Write the records out again, precisely as they stand.

━━━

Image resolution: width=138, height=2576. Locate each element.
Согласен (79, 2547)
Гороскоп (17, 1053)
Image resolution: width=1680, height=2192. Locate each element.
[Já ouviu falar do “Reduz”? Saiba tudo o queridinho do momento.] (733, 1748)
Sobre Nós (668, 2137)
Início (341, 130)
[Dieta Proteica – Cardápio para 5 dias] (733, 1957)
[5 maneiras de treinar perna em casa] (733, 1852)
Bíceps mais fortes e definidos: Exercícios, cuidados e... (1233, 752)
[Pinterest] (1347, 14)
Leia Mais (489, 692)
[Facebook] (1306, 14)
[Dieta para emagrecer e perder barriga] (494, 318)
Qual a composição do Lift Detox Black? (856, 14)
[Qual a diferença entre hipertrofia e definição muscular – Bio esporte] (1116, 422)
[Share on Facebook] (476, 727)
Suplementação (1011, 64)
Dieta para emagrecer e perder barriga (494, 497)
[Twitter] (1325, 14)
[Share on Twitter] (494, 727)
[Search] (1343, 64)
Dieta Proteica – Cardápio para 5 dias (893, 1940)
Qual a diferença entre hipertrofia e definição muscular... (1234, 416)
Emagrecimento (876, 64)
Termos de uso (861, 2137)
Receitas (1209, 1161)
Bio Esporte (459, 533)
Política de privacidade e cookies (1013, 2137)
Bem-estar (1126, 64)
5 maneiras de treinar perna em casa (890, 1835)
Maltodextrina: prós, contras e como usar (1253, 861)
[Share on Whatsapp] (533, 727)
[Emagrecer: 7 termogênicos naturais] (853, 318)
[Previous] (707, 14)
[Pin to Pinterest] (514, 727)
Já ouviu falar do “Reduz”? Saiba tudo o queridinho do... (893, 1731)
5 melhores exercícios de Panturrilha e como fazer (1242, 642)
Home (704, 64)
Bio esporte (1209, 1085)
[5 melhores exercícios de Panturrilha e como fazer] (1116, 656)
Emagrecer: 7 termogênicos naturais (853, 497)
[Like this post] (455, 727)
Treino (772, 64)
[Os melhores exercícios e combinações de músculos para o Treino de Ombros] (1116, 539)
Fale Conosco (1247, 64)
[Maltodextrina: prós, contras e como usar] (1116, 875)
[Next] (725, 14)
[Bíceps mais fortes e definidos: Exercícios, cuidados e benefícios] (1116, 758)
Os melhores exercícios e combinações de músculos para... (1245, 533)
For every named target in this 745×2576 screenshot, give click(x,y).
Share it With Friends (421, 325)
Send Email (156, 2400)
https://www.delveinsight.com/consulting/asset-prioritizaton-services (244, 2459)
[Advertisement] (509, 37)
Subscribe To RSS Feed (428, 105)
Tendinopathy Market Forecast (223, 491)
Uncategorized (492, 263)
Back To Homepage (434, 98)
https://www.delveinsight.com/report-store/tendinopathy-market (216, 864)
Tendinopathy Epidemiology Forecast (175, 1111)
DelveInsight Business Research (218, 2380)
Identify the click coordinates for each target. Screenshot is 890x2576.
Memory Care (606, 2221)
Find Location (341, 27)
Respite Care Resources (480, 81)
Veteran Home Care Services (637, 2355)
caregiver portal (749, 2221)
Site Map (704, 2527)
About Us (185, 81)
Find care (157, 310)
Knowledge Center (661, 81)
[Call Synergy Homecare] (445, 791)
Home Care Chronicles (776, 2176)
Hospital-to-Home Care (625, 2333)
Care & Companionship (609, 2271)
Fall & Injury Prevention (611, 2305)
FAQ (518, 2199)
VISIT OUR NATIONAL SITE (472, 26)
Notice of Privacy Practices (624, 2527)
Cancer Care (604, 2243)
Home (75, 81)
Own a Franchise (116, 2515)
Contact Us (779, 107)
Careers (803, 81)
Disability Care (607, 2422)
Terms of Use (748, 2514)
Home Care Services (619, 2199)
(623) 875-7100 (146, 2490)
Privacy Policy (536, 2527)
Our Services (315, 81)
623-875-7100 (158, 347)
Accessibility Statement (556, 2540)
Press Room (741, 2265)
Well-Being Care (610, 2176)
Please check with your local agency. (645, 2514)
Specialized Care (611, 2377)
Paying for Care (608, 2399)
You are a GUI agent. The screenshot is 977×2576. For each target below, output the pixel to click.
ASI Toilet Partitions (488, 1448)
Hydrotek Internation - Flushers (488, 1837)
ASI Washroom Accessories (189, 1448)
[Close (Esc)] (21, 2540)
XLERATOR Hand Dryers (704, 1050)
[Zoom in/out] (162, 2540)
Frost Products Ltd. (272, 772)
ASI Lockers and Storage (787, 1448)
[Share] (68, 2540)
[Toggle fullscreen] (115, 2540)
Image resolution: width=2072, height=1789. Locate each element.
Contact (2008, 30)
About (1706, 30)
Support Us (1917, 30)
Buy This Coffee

━━━

## Answer section
Image resolution: width=138, height=2576. Locate each element.
Согласен (79, 2547)
Гороскоп (17, 1053)
Image resolution: width=1680, height=2192. Locate each element.
[Já ouviu falar do “Reduz”? Saiba tudo o queridinho do momento.] (733, 1748)
Sobre Nós (668, 2137)
Início (341, 130)
[Dieta Proteica – Cardápio para 5 dias] (733, 1957)
[5 maneiras de treinar perna em casa] (733, 1852)
Bíceps mais fortes e definidos: Exercícios, cuidados e... (1233, 752)
[Pinterest] (1347, 14)
Leia Mais (489, 692)
[Facebook] (1306, 14)
[Dieta para emagrecer e perder barriga] (494, 318)
Qual a composição do Lift Detox Black? (856, 14)
[Qual a diferença entre hipertrofia e definição muscular – Bio esporte] (1116, 422)
[Share on Facebook] (476, 727)
Suplementação (1011, 64)
Dieta para emagrecer e perder barriga (494, 497)
[Twitter] (1325, 14)
[Share on Twitter] (494, 727)
[Search] (1343, 64)
Dieta Proteica – Cardápio para 5 dias (893, 1940)
Qual a diferença entre hipertrofia e definição muscular... (1234, 416)
Emagrecimento (876, 64)
Termos de uso (861, 2137)
Receitas (1209, 1161)
Bio Esporte (459, 533)
Política de privacidade e cookies (1013, 2137)
Bem-estar (1126, 64)
5 maneiras de treinar perna em casa (890, 1835)
Maltodextrina: prós, contras e como usar (1253, 861)
[Share on Whatsapp] (533, 727)
[Emagrecer: 7 termogênicos naturais] (853, 318)
[Previous] (707, 14)
[Pin to Pinterest] (514, 727)
Já ouviu falar do “Reduz”? Saiba tudo o queridinho do... (893, 1731)
5 melhores exercícios de Panturrilha e como fazer (1242, 642)
Home (704, 64)
Bio esporte (1209, 1085)
[5 melhores exercícios de Panturrilha e como fazer] (1116, 656)
Emagrecer: 7 termogênicos naturais (853, 497)
[Like this post] (455, 727)
Treino (772, 64)
[Os melhores exercícios e combinações de músculos para o Treino de Ombros] (1116, 539)
Fale Conosco (1247, 64)
[Maltodextrina: prós, contras e como usar] (1116, 875)
[Next] (725, 14)
[Bíceps mais fortes e definidos: Exercícios, cuidados e benefícios] (1116, 758)
Os melhores exercícios e combinações de músculos para... (1245, 533)
For every named target in this 745×2576 screenshot, give click(x,y).
Share it With Friends (421, 325)
Send Email (156, 2400)
https://www.delveinsight.com/consulting/asset-prioritizaton-services (244, 2459)
[Advertisement] (509, 37)
Subscribe To RSS Feed (428, 105)
Tendinopathy Market Forecast (223, 491)
Uncategorized (492, 263)
Back To Homepage (434, 98)
https://www.delveinsight.com/report-store/tendinopathy-market (216, 864)
Tendinopathy Epidemiology Forecast (175, 1111)
DelveInsight Business Research (218, 2380)
Identify the click coordinates for each target. Screenshot is 890x2576.
Memory Care (606, 2221)
Find Location (341, 27)
Respite Care Resources (480, 81)
Veteran Home Care Services (637, 2355)
caregiver portal (749, 2221)
Site Map (704, 2527)
About Us (185, 81)
Find care (157, 310)
Knowledge Center (661, 81)
[Call Synergy Homecare] (445, 791)
Home Care Chronicles (776, 2176)
Hospital-to-Home Care (625, 2333)
Care & Companionship (609, 2271)
Fall & Injury Prevention (611, 2305)
FAQ (518, 2199)
VISIT OUR NATIONAL SITE (472, 26)
Notice of Privacy Practices (624, 2527)
Cancer Care (604, 2243)
Home (75, 81)
Own a Franchise (116, 2515)
Contact Us (779, 107)
Careers (803, 81)
Disability Care (607, 2422)
Terms of Use (748, 2514)
Home Care Services (619, 2199)
(623) 875-7100 (146, 2490)
Privacy Policy (536, 2527)
Our Services (315, 81)
623-875-7100 (158, 347)
Accessibility Statement (556, 2540)
Press Room (741, 2265)
Well-Being Care (610, 2176)
Please check with your local agency. (645, 2514)
Specialized Care (611, 2377)
Paying for Care (608, 2399)
You are a GUI agent. The screenshot is 977×2576. For each target below, output the pixel to click.
ASI Toilet Partitions (488, 1448)
Hydrotek Internation - Flushers (488, 1837)
ASI Washroom Accessories (189, 1448)
[Close (Esc)] (21, 2540)
XLERATOR Hand Dryers (704, 1050)
[Zoom in/out] (162, 2540)
Frost Products Ltd. (272, 772)
ASI Lockers and Storage (787, 1448)
[Share] (68, 2540)
[Toggle fullscreen] (115, 2540)
Image resolution: width=2072, height=1789. Locate each element.
Contact (2008, 30)
About (1706, 30)
Support Us (1917, 30)
Buy This Coffee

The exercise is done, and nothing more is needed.